**YOUR INSTRUCTIONS**
Please set down every line of the records below exactly, without the pictures.

(Records from a dataset)

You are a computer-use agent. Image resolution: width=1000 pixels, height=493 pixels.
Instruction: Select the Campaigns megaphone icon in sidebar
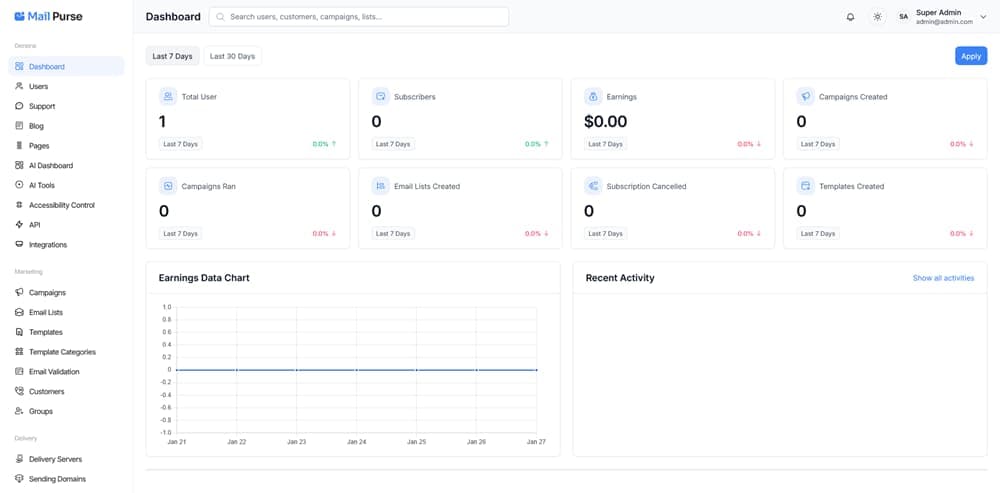pos(20,293)
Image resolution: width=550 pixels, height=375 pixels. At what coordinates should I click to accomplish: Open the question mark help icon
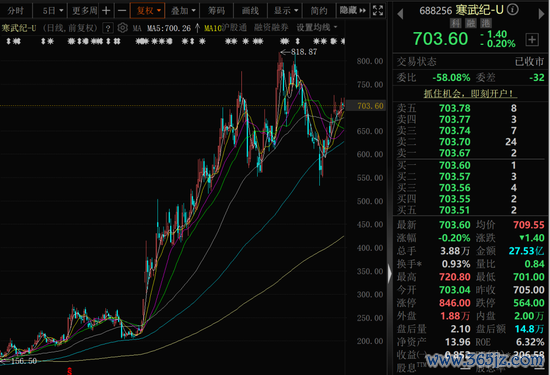pos(108,28)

**SOLUTION FOR THIS EXERCISE**
You are a computer-use agent. Image resolution: width=1000 pixels, height=493 pixels.
Instruction: Select the Campaigns megaphone icon in sidebar
pos(20,293)
Image resolution: width=550 pixels, height=375 pixels. At what coordinates should I click to accomplish: Open the question mark help icon
pos(108,28)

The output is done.